The Aqua Crisius Association has reintroduced 4,000 specimens of native (indigenous) trout and placed 10,000 embryos of the same species in 2 incubation systems, in the clear river waters of the Southern Făgăraș Mountains. Their plans are much more visionary: in the future, Aqua Crisius and its partner, CARPATHIA, wish to repopulate the waters with huchen (or Danube Salmon, Hucho hucho) and grayling (Thymallus thymallus) as part of a wider qualitative fish management system.
In the last 5 months they have undertaken a series of activities aimed at increasing the fish population in the mountain rivers.
“In November we introduced 4,000 specimens of 1-year old native trout (Salmo trutta), measuring approximately 10 cm / 10 gr / specimen, in areas managed together by the Aqua Crisius Association and the Carpathia Forestry Association, partner of the Foundation Conservation Carpathia,” said Andrei Togor, ecologist and project manager at Aqua Crisius. “The introduced specimens will be able to multiply in 1-2 years (the males earlier), enabling the current fish population to reach optimal numbers.”

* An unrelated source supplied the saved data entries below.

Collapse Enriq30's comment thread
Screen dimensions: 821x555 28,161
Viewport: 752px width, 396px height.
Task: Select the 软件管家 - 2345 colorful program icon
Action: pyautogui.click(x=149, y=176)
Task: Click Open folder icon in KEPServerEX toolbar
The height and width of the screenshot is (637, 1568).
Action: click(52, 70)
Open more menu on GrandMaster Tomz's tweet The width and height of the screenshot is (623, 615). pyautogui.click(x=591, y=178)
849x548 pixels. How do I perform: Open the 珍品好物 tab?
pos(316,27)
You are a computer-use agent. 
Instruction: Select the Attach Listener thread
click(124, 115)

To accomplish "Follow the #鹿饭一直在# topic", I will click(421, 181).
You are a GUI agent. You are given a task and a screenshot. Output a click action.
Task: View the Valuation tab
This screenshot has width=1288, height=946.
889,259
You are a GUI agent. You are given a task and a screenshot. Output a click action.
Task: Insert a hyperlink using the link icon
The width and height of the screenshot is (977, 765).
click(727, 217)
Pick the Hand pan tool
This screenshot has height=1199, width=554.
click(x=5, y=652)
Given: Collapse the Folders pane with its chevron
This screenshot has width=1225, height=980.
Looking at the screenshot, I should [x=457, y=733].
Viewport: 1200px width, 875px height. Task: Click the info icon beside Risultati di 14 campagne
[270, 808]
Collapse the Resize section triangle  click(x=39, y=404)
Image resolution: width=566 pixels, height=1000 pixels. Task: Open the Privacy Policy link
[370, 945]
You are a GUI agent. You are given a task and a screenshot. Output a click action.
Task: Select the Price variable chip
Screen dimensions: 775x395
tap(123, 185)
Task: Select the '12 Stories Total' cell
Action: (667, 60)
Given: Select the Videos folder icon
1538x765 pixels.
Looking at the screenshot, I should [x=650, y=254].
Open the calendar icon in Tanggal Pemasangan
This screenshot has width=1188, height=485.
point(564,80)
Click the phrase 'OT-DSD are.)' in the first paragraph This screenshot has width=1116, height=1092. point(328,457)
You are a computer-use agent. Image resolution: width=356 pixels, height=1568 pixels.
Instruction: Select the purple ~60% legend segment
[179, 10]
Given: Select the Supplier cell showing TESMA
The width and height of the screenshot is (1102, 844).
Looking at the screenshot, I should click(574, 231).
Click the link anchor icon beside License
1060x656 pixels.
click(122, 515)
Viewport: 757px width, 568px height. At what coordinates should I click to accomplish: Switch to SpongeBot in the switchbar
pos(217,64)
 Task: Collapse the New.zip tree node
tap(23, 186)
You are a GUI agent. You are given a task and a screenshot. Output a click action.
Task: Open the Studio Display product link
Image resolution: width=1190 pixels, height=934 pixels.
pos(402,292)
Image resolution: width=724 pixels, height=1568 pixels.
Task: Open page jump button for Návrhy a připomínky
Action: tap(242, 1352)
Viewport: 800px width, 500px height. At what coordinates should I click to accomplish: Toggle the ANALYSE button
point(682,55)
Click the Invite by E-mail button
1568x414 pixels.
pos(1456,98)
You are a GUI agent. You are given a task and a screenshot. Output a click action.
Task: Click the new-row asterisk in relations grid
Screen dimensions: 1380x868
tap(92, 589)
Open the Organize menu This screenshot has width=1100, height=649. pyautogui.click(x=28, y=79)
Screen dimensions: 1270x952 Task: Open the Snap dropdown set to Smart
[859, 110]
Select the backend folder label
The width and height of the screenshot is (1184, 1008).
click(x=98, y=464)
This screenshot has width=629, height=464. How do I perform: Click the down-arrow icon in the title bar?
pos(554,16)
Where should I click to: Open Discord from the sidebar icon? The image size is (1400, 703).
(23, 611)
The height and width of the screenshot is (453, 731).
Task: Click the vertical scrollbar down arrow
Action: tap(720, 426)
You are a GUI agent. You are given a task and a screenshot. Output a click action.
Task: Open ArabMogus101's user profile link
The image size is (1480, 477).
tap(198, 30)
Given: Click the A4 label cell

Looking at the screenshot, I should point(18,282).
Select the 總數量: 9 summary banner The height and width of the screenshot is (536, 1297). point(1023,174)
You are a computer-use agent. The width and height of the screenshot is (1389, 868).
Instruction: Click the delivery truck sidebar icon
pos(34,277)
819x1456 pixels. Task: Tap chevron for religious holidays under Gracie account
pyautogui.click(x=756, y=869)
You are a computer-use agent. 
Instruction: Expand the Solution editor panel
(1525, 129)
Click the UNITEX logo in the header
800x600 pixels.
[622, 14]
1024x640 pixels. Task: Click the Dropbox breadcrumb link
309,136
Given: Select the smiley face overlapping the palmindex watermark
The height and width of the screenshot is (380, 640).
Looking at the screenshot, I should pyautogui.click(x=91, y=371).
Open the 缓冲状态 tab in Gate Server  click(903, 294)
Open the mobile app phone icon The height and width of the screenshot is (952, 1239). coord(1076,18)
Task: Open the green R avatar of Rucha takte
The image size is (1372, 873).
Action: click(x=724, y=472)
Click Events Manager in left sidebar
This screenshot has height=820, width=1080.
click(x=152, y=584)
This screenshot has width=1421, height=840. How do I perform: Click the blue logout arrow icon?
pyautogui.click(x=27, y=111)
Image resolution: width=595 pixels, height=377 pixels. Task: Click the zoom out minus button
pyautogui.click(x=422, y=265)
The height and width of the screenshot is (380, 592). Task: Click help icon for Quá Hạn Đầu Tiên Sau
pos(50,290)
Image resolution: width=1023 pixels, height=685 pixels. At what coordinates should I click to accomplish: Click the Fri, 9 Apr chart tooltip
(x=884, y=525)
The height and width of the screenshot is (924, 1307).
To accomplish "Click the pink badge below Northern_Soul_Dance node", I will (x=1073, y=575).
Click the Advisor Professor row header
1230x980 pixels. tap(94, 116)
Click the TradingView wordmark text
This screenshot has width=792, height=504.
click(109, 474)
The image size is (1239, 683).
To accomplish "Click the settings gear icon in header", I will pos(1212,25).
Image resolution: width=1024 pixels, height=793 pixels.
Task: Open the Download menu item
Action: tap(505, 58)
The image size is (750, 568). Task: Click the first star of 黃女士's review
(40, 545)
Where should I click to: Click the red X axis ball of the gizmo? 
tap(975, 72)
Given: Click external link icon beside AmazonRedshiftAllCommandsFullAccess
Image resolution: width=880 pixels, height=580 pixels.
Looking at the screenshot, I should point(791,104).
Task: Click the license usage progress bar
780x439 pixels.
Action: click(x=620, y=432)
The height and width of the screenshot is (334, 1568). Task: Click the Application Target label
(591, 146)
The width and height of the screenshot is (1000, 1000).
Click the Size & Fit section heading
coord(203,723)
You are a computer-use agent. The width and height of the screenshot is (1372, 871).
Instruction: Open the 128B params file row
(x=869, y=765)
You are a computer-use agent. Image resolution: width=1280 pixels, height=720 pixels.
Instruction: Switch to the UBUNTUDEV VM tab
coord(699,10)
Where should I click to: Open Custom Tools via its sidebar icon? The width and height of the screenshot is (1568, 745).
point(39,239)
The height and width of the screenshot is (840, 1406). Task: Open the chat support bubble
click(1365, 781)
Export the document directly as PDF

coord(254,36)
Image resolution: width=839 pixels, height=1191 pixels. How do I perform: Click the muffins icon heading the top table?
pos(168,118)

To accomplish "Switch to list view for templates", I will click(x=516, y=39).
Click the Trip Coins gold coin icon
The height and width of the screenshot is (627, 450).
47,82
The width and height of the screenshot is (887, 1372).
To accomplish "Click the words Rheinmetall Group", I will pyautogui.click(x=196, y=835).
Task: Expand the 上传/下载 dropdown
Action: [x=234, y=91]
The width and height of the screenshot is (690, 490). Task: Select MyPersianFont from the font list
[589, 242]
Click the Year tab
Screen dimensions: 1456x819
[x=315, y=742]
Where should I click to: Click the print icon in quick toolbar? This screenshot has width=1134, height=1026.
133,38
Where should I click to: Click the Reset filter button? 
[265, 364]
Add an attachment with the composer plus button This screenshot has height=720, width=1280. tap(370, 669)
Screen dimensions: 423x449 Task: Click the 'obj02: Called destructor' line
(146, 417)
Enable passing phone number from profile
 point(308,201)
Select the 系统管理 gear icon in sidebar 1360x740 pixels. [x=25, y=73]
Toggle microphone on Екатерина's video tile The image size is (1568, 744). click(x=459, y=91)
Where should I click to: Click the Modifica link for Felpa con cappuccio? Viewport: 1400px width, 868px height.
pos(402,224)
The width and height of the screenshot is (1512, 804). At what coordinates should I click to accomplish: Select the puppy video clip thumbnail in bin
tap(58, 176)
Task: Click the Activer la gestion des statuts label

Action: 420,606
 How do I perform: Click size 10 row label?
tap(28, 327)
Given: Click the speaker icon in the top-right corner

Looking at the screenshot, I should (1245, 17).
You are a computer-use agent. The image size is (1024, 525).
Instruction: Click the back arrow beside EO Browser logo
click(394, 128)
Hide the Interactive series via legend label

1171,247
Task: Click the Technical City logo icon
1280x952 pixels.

“At the beginning of March, we returned and managed to place 10,000 embryos of trout in 2 incubation systems,” continued Andrei Togor. “The specimens obtained from wild parents were incubated in a trout fishery, with a survival rate after fertilization of above 90%. We chose this option because the losses in the natural environment are very high, due to the oscillations of the water: level, flow, temperature and flooding. Larvae hatch directly in the river where they will continue their life, and the fish are not accustomed to the presence of humans or artificial food – they practically have an increased adaptability.”
So far, the activities have had positive results, so future plans will also include other endangered species.
“Huchen (Danube salmon) existed for years in the Pecineagu dam, artificially introduced, but about a century ago they probably populated the sub-mountainous area of the Dâmboviţa and Doamnei rivers,” declared engineer Mihai Zotta, conservation director of the Foundation Conservation Carpathia. “We would like to bring them back to the lake, especially since they are a vulnerable species, threatened by extinction in Romania. They are only found on a few segments of rivers, and the breeding areas can be counted on the fingers of one hand.”